** Opening INFORMATION block **
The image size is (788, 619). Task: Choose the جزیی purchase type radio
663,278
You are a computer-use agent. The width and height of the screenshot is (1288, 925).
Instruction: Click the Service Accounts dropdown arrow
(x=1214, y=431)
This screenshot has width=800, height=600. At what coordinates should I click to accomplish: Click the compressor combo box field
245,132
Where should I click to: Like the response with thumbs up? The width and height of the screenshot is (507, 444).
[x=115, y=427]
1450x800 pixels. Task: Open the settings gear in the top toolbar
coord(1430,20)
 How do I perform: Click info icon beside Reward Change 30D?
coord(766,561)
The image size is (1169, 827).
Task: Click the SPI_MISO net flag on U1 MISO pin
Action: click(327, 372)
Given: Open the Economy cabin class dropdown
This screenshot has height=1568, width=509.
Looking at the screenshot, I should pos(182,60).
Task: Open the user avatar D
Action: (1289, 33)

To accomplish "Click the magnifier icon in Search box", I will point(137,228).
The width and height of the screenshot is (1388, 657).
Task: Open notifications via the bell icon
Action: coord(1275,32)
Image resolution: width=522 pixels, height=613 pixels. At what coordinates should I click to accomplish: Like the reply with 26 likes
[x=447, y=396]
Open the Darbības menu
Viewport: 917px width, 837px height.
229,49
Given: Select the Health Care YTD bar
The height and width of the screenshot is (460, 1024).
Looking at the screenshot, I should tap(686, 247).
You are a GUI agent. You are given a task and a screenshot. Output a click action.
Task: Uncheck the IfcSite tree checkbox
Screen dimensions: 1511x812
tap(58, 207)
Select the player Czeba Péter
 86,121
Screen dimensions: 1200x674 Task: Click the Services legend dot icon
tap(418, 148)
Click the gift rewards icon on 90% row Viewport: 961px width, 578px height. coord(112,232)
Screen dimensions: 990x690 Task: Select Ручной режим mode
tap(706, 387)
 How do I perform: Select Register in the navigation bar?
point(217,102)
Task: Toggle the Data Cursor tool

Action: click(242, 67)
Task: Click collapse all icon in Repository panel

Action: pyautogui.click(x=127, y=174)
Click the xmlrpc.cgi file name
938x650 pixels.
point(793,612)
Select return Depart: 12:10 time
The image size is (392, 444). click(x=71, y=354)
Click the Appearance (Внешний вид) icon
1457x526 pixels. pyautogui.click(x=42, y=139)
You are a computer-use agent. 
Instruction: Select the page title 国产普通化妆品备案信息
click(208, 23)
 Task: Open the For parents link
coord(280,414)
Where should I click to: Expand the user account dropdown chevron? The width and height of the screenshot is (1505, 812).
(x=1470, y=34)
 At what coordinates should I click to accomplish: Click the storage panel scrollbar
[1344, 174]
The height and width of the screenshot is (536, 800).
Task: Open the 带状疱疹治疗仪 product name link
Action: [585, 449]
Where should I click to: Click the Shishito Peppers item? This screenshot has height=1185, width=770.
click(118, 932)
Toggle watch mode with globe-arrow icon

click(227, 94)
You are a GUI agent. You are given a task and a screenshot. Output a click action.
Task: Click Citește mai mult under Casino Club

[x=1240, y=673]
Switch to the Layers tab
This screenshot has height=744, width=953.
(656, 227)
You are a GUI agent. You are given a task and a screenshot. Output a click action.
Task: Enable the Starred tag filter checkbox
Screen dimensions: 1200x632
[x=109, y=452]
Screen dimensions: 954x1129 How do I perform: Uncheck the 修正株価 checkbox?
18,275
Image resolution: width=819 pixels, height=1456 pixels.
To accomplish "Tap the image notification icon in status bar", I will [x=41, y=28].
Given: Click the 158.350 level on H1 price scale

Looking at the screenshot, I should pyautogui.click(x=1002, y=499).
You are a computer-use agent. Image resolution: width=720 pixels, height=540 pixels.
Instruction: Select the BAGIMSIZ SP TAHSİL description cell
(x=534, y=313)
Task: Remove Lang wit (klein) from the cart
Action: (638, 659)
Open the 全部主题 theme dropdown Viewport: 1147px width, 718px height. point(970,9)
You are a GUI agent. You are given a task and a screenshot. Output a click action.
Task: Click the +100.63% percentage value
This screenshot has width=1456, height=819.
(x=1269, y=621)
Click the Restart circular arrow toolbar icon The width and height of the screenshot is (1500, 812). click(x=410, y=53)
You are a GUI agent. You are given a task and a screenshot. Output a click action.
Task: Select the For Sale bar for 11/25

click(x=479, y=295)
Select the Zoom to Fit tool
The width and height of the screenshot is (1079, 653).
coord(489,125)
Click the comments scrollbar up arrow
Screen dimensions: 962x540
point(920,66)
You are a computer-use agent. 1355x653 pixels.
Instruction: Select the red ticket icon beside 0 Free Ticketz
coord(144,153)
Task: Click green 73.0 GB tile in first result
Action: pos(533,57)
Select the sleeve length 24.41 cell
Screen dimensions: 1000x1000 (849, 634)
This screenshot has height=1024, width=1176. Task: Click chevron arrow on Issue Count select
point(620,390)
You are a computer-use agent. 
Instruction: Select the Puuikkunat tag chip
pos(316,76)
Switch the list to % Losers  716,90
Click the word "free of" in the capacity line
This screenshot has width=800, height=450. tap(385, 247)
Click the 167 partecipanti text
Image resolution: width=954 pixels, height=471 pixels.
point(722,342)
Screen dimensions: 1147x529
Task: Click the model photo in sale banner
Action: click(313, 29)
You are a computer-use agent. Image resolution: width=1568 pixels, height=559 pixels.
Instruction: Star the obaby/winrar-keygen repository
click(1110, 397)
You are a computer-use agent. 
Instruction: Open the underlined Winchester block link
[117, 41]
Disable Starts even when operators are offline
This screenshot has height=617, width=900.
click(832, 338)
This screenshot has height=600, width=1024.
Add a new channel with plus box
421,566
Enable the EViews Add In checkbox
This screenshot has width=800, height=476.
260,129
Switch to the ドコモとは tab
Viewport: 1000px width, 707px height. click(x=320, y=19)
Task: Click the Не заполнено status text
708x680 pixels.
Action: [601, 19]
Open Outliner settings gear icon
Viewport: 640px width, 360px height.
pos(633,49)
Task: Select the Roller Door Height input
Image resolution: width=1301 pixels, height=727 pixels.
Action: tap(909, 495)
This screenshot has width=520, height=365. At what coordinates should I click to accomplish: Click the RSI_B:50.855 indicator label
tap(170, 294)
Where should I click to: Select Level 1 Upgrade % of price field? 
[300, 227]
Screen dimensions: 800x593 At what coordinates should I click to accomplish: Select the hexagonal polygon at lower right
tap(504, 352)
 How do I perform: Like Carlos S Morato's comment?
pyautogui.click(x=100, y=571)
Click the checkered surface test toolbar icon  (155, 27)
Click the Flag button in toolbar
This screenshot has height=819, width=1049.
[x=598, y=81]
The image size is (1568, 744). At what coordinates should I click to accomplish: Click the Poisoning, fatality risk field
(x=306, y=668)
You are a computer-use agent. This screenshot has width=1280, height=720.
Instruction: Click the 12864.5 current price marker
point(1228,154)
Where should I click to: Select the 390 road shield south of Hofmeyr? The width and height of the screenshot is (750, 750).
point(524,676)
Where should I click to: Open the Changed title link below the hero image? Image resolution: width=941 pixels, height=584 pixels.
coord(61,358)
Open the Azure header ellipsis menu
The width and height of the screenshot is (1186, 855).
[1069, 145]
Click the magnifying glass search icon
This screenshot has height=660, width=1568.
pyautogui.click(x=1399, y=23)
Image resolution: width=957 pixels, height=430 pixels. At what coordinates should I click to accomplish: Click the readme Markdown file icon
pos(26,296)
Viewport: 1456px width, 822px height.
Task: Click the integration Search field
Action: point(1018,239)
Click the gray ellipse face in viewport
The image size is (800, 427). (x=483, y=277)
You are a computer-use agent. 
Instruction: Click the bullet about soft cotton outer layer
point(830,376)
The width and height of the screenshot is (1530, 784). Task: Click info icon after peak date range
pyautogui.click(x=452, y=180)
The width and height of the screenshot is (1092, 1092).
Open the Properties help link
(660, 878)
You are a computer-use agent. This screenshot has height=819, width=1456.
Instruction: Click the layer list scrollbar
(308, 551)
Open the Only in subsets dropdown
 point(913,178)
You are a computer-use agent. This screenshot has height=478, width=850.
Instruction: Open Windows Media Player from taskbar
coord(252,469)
** Closing INFORMATION block **
Report, from the entries above, each line where "computer" is found.

RESPONSE AREA:
You are a computer-use agent. The width and height of the screenshot is (1288, 925).
You are a computer-use agent. 
You are a computer-use agent. Image resolution: width=720 pixels, height=540 pixels.
You are a computer-use agent. 1355x653 pixels.
You are a computer-use agent. 
You are a computer-use agent. Image resolution: width=1568 pixels, height=559 pixels.
You are a computer-use agent. 
You are a computer-use agent. This screenshot has width=1280, height=720.
You are a computer-use agent. 
You are a computer-use agent. This screenshot has height=819, width=1456.
You are a computer-use agent. This screenshot has height=478, width=850.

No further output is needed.